Observation data (J2000 epoch)
- Constellation: Coma Berenices
- Right ascension: 12^{h} 11^{m} 52.5190^{s}
- Declination: +24° 07′ 25.346″
- Redshift: 0.008579±0.000005
- Heliocentric radial velocity: 2,572±1 km/s
- Distance: 118.00 ± 5.96 Mly (36.179 ± 1.828 Mpc)
- Apparent magnitude (V): 12.87

Characteristics
- Type: (R)SA(rs)bc
- Size: ~85,800 ly (26.31 kpc) (estimated)
- Apparent size (V): 2.3′ × 1.4′

Other designations
- IRAS 12093+2423, UGC 7193, MCG +04-29-046, PGC 038851, CGCG 128-051

= NGC 4162 =

Galaxy in the constellation Coma Berenices

NGC 4162 is a spiral galaxy in the constellation of Coma Berenices. Its velocity with respect to the cosmic microwave background is 2878±21 km/s, which corresponds to a Hubble distance of 42.45 ± 2.99 Mpc. However, 19 non-redshift measurements give a closer mean distance of 36.179 ± 1.828 Mpc. It was discovered by German-British astronomer William Herschel on 10 April 1785.

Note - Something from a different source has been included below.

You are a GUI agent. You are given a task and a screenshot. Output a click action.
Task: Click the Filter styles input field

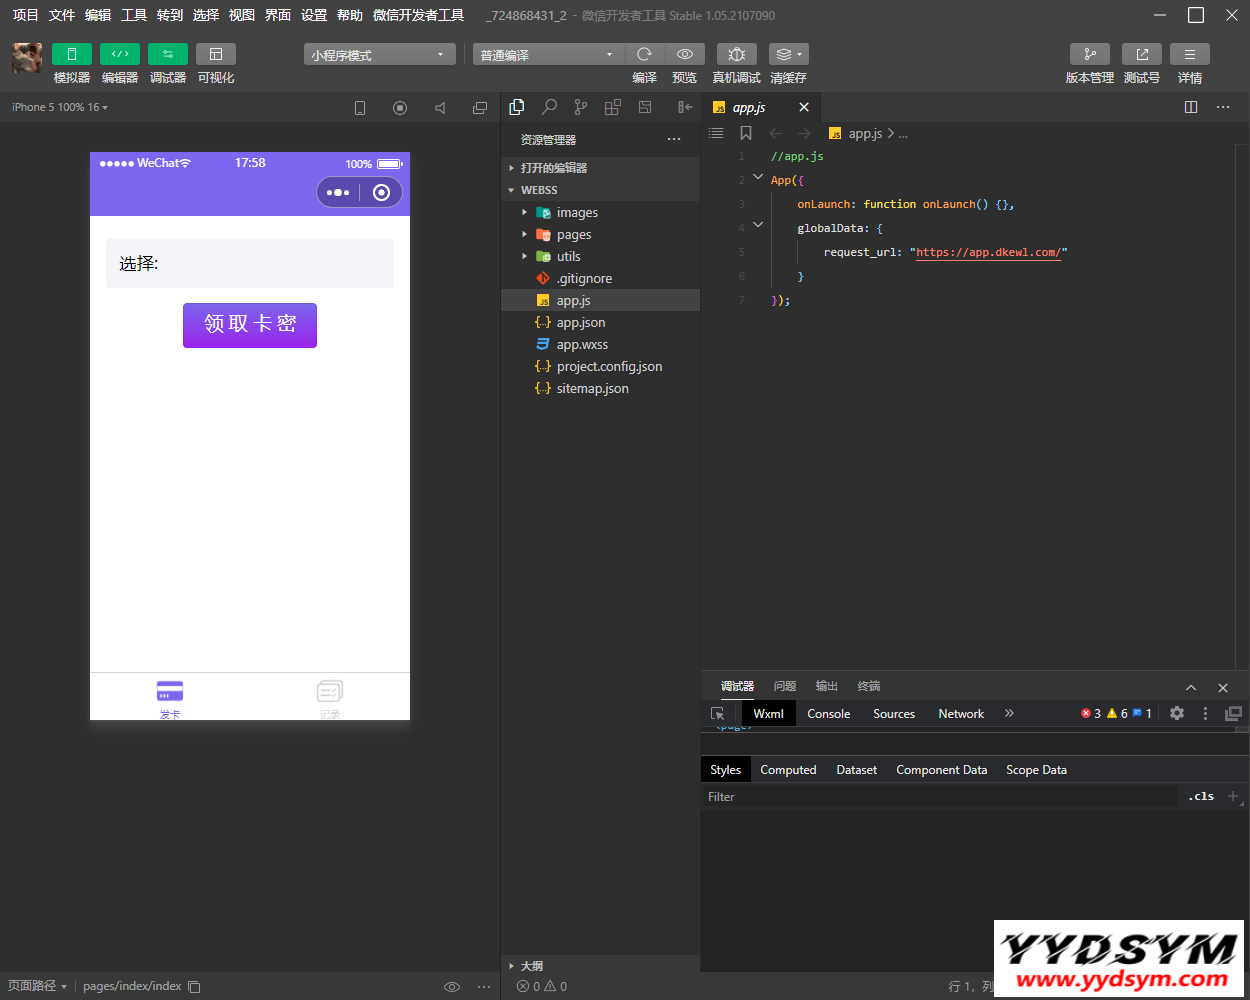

NGC 4162 has an active galactic nucleus, i.e. it has a compact region at the center of a galaxy that emits a significant amount of energy across the electromagnetic spectrum, with characteristics indicating that this luminosity is not produced by the stars.

==Supernovae==
Three supernovae have been observed in NGC 4162:
- SN 1965G (type unknown, mag. 14) was discovered by Mexican astronomer Guillermo Haro on 23 March 1965.
- SN 2001hg (Type II, mag. 17.4) was discovered by Tim Puckett and Ajai Sehgal on 4 December 2001.
- SN 2019edo (Type II, mag. 16.7) was discovered by ASAS-SN on 27 April 2019.